## Given records
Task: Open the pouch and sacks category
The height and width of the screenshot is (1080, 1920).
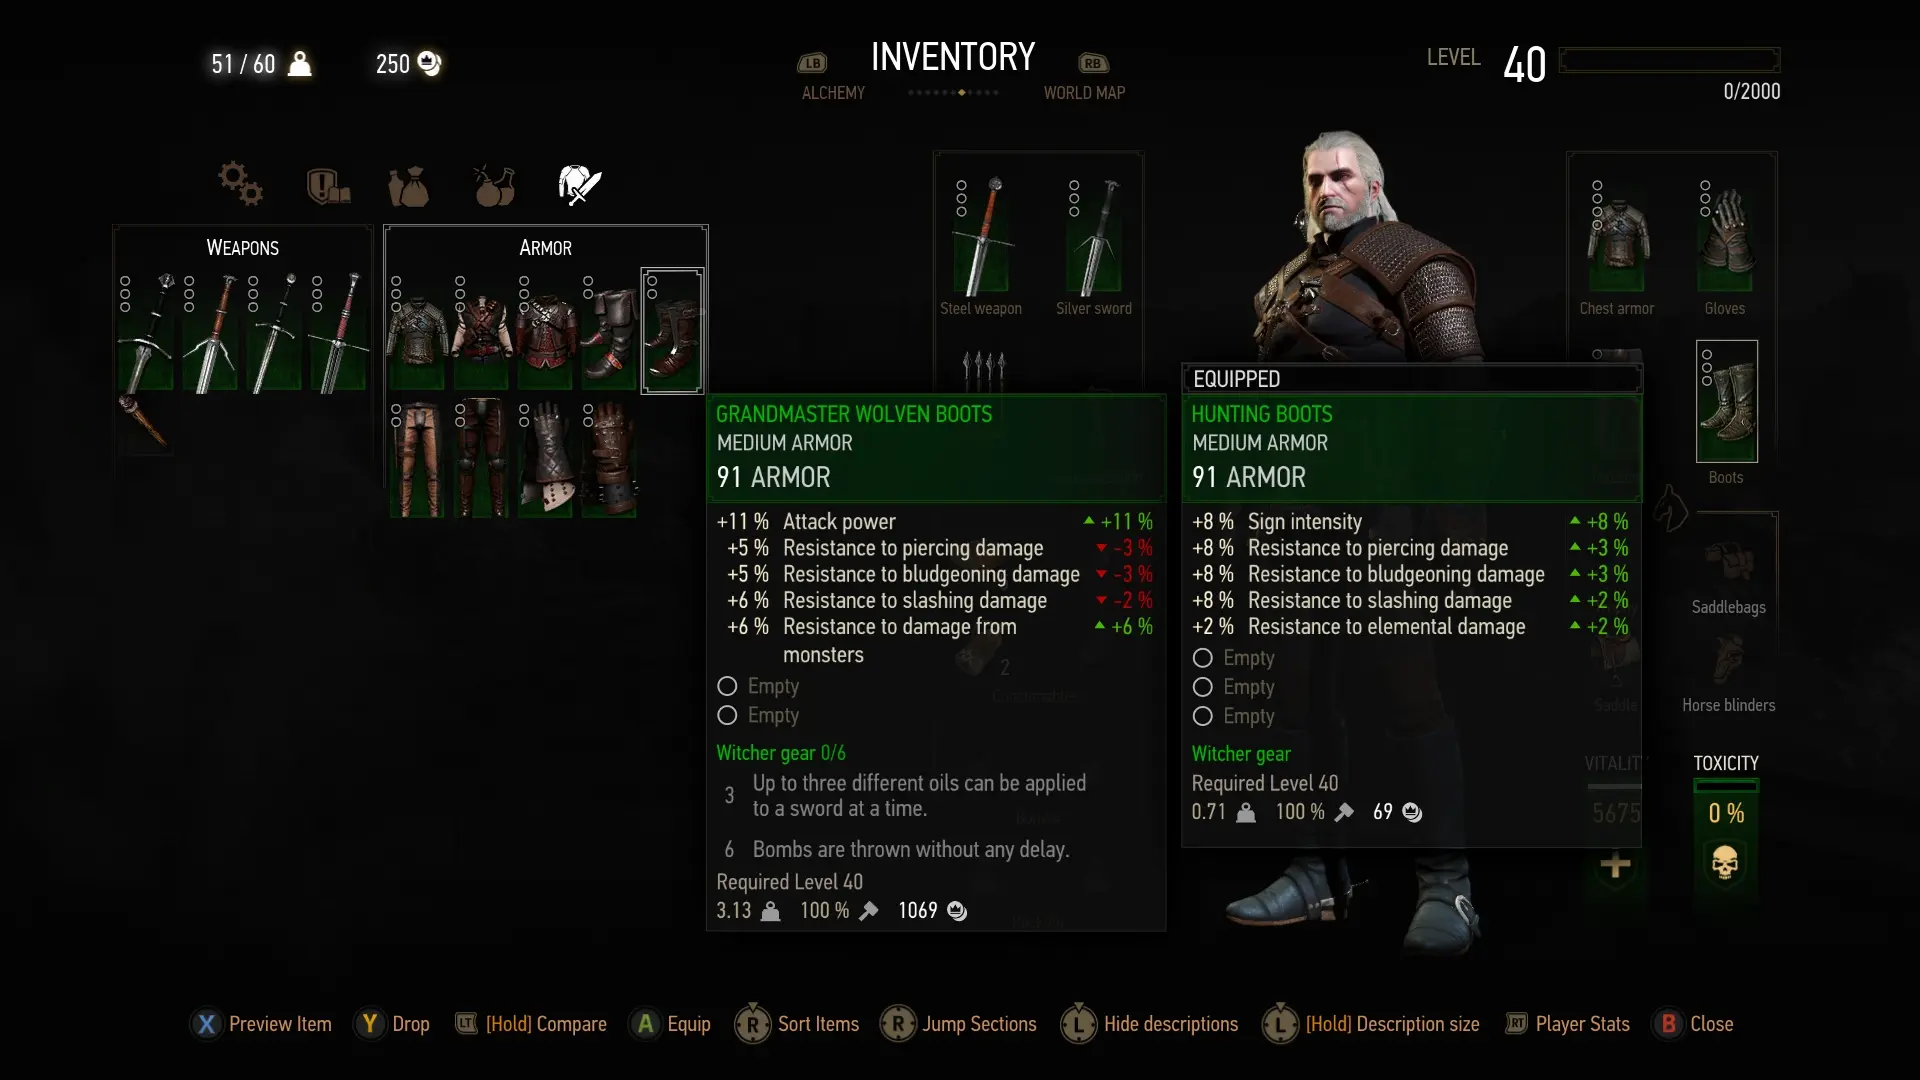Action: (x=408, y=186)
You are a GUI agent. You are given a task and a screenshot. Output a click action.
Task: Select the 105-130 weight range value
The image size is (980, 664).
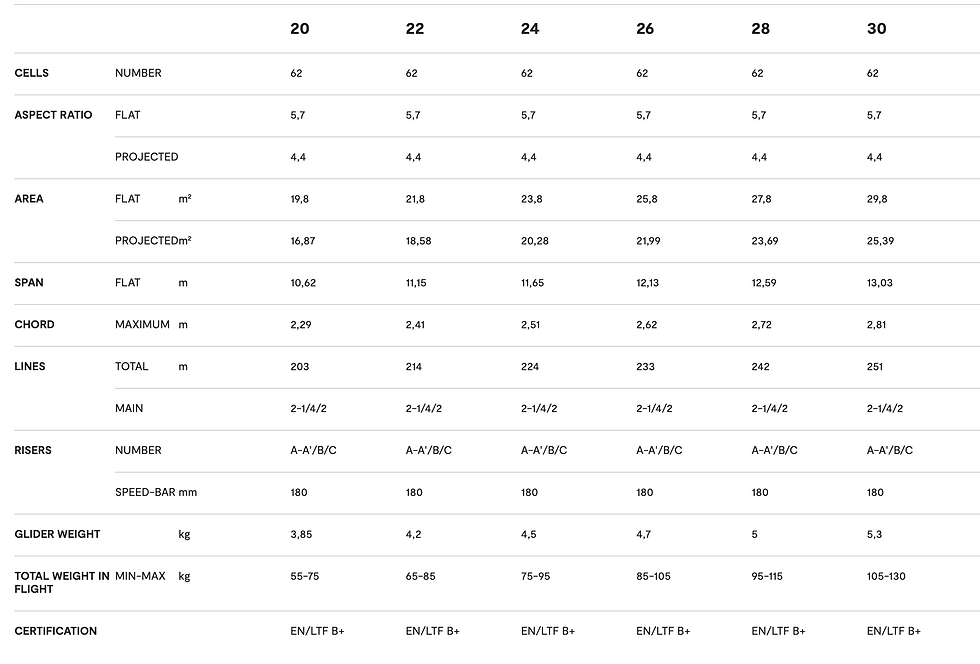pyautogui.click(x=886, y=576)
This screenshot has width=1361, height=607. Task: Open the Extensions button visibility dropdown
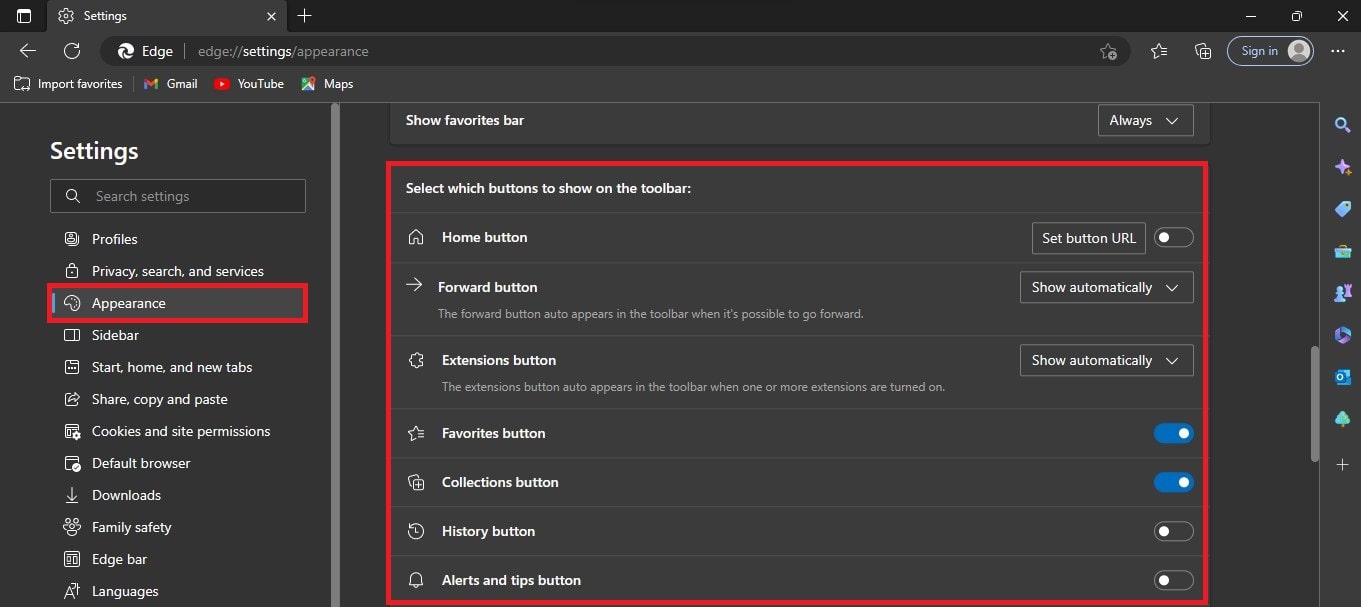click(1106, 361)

---

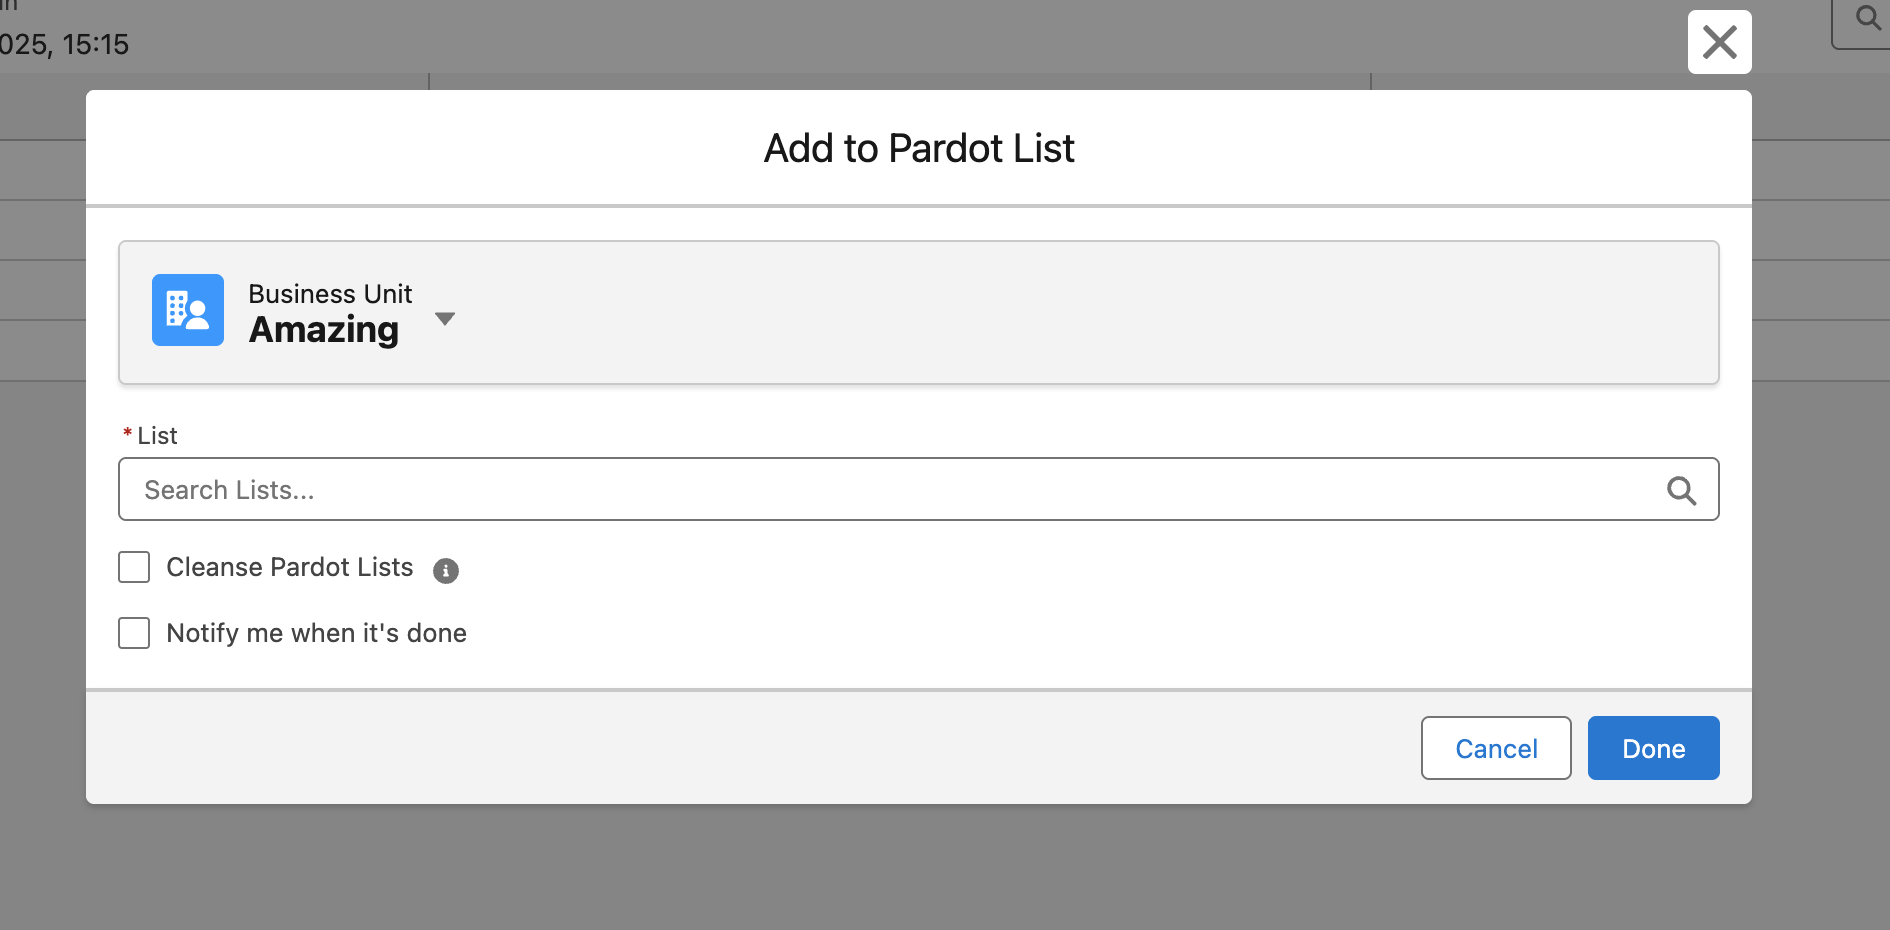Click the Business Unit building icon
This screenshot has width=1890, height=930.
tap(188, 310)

## Task requirements
Give back exactly, and solely, the section of the data above bounded by the line containing "Task: Open the pouch and sacks category" and the line containing "Task: Select the 105-130 weight range value", both bounding lines included and pictures omitted.

## Answer to the exercise
Task: Open the pouch and sacks category
The height and width of the screenshot is (1080, 1920).
Action: (x=408, y=186)
You are a GUI agent. You are given a task and a screenshot. Output a click action.
Task: Select the 105-130 weight range value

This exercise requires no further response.